Copy out the records below word for word, starting at the first line and ending at the line that contains "0979 299 838 (128, 2156)", with both of those lines included.

- - - - - - -

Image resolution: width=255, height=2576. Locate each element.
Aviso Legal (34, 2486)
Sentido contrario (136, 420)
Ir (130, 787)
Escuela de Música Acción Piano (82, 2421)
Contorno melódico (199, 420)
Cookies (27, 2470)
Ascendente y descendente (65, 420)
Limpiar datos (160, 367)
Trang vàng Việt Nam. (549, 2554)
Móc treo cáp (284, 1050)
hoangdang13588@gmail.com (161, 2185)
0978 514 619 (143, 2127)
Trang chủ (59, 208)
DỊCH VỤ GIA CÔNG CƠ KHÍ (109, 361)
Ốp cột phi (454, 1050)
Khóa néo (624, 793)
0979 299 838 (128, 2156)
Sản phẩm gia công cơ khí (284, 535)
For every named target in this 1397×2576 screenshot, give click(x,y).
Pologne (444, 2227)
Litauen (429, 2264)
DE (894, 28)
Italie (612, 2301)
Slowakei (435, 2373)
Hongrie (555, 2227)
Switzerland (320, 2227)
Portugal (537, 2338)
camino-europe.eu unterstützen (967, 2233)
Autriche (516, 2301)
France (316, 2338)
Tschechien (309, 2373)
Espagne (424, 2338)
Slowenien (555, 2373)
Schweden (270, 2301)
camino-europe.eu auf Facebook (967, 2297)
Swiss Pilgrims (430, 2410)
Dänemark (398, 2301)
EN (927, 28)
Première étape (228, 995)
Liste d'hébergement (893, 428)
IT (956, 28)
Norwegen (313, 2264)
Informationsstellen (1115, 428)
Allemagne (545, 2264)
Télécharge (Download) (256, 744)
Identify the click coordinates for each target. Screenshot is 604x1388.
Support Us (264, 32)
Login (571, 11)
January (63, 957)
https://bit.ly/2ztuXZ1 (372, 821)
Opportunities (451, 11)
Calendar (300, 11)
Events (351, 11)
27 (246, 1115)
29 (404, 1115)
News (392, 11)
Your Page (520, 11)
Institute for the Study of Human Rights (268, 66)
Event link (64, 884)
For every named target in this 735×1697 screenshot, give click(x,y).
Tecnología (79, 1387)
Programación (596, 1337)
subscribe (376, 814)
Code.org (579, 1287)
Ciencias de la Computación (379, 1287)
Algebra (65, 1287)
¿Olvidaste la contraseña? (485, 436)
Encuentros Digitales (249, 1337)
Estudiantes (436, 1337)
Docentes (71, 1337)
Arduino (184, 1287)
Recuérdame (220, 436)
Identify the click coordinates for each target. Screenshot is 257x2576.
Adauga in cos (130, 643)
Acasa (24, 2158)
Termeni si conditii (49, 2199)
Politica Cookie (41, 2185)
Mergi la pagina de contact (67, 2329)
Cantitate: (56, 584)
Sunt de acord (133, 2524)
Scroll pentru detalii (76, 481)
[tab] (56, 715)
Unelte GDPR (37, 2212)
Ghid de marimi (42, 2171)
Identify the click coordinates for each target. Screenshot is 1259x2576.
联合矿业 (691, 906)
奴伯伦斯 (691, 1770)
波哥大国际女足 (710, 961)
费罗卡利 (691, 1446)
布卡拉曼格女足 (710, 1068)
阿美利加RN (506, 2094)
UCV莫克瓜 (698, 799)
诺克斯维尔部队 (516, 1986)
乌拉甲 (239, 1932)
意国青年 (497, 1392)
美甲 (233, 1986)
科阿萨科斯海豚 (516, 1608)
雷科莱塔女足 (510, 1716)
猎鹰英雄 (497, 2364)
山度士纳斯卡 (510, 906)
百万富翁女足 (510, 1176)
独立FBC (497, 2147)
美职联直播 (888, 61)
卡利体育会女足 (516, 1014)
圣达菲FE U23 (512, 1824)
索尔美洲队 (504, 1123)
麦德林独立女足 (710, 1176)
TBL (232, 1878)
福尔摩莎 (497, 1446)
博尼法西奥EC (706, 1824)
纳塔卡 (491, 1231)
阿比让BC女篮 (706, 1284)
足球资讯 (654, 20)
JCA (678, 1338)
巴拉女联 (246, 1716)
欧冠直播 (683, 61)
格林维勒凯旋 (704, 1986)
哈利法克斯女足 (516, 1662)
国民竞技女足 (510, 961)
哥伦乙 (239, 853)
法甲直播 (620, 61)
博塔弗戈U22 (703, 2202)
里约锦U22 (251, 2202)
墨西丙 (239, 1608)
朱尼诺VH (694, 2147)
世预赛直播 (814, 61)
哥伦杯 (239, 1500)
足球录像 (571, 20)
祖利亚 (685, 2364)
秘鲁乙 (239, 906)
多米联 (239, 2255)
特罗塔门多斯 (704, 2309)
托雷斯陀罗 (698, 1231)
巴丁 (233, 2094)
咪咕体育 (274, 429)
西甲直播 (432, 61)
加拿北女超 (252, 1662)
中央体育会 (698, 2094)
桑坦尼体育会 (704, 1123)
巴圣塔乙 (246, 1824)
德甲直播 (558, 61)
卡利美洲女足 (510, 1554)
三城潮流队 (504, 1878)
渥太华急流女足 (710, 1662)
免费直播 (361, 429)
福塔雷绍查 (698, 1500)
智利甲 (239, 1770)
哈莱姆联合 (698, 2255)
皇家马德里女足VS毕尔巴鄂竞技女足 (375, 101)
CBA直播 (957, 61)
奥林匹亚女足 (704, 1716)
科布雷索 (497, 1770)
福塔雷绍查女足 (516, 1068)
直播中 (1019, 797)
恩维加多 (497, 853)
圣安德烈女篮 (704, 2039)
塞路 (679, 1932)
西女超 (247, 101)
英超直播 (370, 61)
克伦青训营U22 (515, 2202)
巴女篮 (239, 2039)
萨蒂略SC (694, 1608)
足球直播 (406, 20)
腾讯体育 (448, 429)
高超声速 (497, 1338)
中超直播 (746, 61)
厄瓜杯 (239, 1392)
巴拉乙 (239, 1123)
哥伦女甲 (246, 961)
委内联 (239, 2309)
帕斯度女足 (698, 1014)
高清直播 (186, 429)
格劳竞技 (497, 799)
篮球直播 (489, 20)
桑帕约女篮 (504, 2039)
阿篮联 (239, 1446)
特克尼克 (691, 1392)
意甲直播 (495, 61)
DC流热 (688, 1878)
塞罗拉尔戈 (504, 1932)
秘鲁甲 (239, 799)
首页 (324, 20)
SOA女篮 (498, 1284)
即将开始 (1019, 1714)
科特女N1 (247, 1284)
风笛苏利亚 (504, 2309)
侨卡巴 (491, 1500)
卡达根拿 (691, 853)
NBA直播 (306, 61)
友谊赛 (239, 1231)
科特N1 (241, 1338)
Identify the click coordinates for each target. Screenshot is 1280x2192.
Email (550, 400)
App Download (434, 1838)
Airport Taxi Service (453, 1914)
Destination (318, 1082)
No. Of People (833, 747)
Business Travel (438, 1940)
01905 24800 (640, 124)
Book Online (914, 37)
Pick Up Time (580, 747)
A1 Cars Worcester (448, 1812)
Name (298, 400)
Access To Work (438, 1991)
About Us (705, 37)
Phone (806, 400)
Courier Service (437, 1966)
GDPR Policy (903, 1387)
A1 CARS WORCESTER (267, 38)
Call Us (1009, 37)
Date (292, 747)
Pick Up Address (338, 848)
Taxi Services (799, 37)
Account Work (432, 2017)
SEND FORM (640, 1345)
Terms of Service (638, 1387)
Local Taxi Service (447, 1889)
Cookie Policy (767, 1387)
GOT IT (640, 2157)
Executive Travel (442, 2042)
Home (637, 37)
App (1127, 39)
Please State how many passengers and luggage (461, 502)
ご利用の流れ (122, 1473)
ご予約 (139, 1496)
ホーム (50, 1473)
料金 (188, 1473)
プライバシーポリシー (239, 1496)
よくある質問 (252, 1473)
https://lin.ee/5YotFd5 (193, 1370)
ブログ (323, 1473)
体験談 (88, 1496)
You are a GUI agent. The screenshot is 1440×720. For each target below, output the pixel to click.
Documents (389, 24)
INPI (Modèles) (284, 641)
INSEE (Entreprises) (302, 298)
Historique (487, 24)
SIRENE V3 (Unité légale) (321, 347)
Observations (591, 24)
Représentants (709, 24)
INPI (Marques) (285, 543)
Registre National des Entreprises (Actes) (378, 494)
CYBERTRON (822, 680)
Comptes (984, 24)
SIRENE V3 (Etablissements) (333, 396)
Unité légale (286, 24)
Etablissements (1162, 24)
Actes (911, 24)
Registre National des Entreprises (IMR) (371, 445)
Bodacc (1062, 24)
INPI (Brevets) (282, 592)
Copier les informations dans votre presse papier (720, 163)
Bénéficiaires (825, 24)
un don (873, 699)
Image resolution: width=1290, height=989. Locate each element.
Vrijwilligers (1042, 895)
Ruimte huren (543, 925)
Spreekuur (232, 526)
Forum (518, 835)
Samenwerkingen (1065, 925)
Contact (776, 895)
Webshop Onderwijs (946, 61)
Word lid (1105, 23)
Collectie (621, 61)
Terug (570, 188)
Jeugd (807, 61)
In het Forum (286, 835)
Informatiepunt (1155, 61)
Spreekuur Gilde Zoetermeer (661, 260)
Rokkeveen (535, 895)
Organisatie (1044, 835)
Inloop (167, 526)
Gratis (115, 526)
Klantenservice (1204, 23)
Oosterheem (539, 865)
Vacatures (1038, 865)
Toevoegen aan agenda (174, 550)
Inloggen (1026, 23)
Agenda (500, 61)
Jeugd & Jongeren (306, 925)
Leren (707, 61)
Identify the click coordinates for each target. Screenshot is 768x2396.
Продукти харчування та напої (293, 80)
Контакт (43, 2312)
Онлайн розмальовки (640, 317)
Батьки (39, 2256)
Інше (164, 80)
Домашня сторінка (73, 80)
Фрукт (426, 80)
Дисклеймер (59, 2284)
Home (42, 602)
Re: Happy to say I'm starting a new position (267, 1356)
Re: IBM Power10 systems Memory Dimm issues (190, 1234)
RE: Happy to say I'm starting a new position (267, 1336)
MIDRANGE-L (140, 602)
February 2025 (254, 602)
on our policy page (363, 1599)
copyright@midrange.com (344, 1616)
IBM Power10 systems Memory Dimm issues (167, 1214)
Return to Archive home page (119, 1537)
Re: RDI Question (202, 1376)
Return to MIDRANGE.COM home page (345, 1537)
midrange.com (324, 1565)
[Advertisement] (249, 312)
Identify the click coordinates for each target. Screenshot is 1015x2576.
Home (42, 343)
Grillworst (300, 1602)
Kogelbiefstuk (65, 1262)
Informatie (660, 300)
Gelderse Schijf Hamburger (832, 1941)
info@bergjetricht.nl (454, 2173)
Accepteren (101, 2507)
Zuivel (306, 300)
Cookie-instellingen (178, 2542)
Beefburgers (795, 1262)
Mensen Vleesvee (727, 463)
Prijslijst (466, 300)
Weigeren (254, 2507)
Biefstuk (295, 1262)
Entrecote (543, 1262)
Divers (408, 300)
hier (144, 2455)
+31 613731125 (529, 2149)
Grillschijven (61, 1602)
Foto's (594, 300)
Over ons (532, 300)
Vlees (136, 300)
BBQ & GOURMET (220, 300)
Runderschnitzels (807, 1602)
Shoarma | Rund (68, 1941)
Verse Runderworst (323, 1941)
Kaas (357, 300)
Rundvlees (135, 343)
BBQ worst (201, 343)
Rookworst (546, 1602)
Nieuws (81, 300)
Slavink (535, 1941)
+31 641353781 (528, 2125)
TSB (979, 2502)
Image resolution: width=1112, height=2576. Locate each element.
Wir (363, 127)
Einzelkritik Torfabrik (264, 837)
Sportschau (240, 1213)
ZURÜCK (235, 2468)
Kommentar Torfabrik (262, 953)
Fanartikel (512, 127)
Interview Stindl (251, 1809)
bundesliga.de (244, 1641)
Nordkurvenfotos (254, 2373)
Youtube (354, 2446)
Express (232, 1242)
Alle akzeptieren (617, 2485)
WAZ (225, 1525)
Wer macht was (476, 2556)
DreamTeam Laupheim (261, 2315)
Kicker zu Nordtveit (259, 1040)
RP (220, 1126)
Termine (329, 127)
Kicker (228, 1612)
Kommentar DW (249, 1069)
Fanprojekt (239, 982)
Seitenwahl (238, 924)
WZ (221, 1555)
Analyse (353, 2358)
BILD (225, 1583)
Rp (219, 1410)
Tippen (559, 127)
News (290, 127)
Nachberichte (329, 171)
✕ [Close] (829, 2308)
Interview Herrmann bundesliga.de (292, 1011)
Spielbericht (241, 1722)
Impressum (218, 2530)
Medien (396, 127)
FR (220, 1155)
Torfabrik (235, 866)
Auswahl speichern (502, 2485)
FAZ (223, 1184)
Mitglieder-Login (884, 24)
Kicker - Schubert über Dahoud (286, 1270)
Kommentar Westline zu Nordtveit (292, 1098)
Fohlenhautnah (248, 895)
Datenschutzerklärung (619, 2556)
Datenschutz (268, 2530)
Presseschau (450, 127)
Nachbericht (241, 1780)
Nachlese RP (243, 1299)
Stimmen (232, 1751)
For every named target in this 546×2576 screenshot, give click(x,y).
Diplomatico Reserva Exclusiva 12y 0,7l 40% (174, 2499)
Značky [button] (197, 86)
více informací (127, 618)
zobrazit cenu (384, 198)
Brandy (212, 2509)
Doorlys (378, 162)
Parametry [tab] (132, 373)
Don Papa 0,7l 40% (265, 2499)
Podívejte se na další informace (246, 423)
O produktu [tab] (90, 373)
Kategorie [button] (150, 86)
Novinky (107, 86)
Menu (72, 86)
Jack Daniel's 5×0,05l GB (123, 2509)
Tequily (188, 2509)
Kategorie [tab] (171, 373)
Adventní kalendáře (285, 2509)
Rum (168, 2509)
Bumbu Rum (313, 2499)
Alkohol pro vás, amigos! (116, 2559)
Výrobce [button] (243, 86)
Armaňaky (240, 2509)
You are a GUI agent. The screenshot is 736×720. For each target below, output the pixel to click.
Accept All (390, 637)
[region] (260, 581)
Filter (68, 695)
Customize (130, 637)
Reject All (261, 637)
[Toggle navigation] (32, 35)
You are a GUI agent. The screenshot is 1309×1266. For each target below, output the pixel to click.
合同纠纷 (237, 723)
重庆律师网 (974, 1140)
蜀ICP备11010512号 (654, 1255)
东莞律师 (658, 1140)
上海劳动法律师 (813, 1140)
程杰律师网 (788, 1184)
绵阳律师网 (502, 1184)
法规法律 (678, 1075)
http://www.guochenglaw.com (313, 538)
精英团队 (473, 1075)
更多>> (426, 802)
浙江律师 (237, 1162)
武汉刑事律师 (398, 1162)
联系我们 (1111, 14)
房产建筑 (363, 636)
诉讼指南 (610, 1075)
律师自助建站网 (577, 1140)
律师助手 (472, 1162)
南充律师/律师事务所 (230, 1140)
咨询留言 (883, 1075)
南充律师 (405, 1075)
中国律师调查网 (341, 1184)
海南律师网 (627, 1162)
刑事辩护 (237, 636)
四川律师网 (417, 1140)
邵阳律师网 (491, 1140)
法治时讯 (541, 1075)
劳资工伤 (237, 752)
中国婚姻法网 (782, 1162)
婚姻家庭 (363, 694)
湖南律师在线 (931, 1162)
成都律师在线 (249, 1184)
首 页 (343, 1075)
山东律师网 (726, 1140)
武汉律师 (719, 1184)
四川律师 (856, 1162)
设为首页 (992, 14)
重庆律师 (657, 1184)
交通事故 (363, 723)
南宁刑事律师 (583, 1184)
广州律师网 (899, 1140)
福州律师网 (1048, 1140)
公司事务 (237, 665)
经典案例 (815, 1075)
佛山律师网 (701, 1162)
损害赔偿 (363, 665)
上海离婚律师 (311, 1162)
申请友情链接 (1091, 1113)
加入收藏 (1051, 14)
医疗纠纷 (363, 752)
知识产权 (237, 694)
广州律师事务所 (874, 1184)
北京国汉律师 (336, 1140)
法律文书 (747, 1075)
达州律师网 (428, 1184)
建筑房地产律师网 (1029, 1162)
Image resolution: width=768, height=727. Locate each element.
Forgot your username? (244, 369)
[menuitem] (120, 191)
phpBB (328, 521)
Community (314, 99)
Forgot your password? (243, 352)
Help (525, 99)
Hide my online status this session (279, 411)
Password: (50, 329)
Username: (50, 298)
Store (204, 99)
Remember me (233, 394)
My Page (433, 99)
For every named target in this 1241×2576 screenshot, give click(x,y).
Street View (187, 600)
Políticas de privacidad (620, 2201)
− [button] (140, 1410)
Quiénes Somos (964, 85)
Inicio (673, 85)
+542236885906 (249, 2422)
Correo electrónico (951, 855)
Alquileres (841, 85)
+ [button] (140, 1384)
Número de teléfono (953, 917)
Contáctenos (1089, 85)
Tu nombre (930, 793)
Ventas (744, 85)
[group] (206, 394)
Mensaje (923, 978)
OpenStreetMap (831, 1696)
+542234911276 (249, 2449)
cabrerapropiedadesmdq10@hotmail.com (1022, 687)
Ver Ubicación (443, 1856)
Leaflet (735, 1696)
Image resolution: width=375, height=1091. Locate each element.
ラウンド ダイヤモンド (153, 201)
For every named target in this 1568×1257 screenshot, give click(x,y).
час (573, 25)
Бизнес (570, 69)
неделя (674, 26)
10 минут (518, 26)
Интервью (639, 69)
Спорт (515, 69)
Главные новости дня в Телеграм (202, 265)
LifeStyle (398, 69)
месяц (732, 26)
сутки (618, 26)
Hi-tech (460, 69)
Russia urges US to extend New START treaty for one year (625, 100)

- - - - - - -

SOLUTION TO THIS PROBLEM>
Image resolution: width=255, height=2576. Locate each element.
Aviso Legal (34, 2486)
Sentido contrario (136, 420)
Ir (130, 787)
Escuela de Música Acción Piano (82, 2421)
Contorno melódico (199, 420)
Cookies (27, 2470)
Ascendente y descendente (65, 420)
Limpiar datos (160, 367)
Trang vàng Việt Nam. (549, 2554)
Móc treo cáp (284, 1050)
hoangdang13588@gmail.com (161, 2185)
0978 514 619 (143, 2127)
Trang chủ (59, 208)
DỊCH VỤ GIA CÔNG CƠ KHÍ (109, 361)
Ốp cột phi (454, 1050)
Khóa néo (624, 793)
0979 299 838 (128, 2156)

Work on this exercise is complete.